_Text for analysis_
————————
Fig. 3. Violin plots representing the binned spike count for each time window (spontaneous, CS, CS-US, and late) and conditioning session (initial, halfway, and final).

The white dot and the gray line inside each distribution indicate the median and the interquartile range. Asterisks denote statistically significant differences between conditioning sessions (n.s., non-significant, *p < 0.05, **p < 0.01, ***p < 0.001).

Fig. 4. ISI histograms for each time window and conditioning session.

The first row is for the initial, the second row for halfway, and the third row for final conditioning sessions. Dotted lines indicate the mode, median, and mean of the ISIs distribution. Note that ISIs become longer at spontaneous and late windows across conditioning, while ISIs become shorter during CS presentations. These results indicate that the IPn optimizes its firing activity to predict the US.

Fig. 5. Comparisons between the firing patterns of IPn neurons across the successive conditioning sessions.

a Averaged binned spike count profiles for initial vs. halfway conditioning sessions (same data as in Fig. 2). White squares indicate the precise moment when the comparison between the two conditioning sessions is significantly different (two-sample t test, p < 0.01). b, c Same as in (a) but computed for halfway vs. final, and for initial vs. final, respectively. Note that from initial to halfway there was a significant reduction in firing rates following the end of the US (b), while the emergence of the conditioned response occurred once learning was well established (c).
————————
Pixel coordinate grounding data:

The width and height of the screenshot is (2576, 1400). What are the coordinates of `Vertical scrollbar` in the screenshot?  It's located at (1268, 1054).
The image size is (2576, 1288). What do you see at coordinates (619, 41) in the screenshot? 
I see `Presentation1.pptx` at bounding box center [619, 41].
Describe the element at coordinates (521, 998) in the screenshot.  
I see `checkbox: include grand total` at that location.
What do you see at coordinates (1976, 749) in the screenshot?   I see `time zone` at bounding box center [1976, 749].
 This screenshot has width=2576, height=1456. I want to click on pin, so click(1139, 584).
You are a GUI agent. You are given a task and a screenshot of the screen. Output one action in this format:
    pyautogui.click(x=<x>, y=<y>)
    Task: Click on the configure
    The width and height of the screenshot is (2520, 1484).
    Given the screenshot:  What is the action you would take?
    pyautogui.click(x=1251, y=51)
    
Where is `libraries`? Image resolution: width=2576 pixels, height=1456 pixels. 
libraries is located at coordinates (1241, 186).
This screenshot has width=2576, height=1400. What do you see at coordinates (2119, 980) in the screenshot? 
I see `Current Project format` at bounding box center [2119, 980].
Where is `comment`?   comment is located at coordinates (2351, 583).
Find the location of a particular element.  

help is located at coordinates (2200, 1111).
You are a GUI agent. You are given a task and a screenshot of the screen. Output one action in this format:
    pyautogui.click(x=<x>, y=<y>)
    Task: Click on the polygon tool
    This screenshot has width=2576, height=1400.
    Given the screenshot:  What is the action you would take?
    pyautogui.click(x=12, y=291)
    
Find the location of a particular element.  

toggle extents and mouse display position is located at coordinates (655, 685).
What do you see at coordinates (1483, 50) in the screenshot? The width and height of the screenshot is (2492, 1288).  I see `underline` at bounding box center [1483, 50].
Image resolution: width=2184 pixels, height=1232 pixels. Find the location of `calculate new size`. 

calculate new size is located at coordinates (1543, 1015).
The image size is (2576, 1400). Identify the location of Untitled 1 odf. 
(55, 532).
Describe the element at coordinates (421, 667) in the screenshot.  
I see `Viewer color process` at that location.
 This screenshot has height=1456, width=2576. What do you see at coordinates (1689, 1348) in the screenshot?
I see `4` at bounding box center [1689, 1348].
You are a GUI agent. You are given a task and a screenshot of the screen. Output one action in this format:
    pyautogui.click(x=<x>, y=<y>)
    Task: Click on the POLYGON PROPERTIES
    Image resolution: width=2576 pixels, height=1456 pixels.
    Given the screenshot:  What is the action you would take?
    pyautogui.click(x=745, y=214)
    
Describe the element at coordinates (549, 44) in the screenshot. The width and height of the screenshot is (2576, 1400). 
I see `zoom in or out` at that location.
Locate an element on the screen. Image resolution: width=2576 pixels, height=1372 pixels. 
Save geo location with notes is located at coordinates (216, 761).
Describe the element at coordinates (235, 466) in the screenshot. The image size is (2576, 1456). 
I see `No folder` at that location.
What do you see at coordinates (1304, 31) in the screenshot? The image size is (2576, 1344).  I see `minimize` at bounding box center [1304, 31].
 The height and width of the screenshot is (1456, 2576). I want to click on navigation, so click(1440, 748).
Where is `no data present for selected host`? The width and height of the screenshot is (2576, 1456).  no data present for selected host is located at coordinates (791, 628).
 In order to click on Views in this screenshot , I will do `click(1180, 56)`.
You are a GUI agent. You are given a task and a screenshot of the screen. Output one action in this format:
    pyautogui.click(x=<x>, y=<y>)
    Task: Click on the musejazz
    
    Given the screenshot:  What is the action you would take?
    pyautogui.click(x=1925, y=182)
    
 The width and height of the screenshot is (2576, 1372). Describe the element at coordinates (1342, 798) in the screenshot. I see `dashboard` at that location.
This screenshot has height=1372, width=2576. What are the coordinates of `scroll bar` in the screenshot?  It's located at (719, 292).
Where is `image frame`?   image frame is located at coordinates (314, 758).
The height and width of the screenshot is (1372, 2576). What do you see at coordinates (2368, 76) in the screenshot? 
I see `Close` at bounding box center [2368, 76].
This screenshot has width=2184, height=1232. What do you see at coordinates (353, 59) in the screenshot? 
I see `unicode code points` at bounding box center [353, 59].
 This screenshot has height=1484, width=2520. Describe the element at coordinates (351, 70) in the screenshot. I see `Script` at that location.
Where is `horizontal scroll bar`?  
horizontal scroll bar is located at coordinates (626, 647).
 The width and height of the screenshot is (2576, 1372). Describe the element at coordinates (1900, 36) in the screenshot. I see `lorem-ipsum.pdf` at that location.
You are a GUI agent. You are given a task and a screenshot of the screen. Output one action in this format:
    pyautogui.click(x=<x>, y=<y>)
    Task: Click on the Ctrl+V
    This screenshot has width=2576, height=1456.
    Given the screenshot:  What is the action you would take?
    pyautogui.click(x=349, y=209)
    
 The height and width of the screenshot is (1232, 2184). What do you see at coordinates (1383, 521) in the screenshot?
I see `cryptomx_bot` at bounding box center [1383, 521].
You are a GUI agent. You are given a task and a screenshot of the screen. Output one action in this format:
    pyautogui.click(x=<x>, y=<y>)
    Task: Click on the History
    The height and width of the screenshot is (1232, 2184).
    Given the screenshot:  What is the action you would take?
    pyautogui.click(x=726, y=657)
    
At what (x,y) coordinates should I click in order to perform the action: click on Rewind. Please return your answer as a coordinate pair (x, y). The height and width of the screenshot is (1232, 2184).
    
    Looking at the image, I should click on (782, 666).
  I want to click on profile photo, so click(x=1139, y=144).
————————
_Task set_
a: In the figure captions on IPn neuron firing, which statistical test identifies the white squares in Fig. 5a?
b: Please carry on the figure captions on IPn neuron firing from the point where they stop.

_Task-by-task answers_
a: A two-sample t test (p < 0.01).

b:
Fig. 6. Cross-correlation analysis between the firing rate of IPn neurons and the O.O. EMG across conditioning sessions.

a A colormap illustrating the correlation coefficient magnitude corresponding to time lags between –100 ms and 180 ms. The rectified O.O. EMG was displaced in steps of 10 ms with respect to the neuronal firing rate. In agreement with this, each block represents a 10 ms lag. Data are shown from top to bottom for the initial, halfway, and final sessions. b A representation of the highest cross-correlation index indicated in (a) with caret symbols (^). Black and gray lines represent the averaged spike count and the rectified EMG during the stimulus representation, respectively. From top to bottom, the highest r coefficient value occurs when the EMG is shifted backward –10 ms (for initial), 0 ms (for halfway), and +20 ms (for final), respectively. Note that the highest r values move from negative to positive lags across conditioning. Similarly, the number of lags with r values > 0.6 increases with the conditioning process. These results indicate that the IPn tunes a temporary transformation during the acquisition of a newly learned motor response.

Fig. 7. Comparisons between last paired CS-US trials and CS alone trials across conditioning sessions.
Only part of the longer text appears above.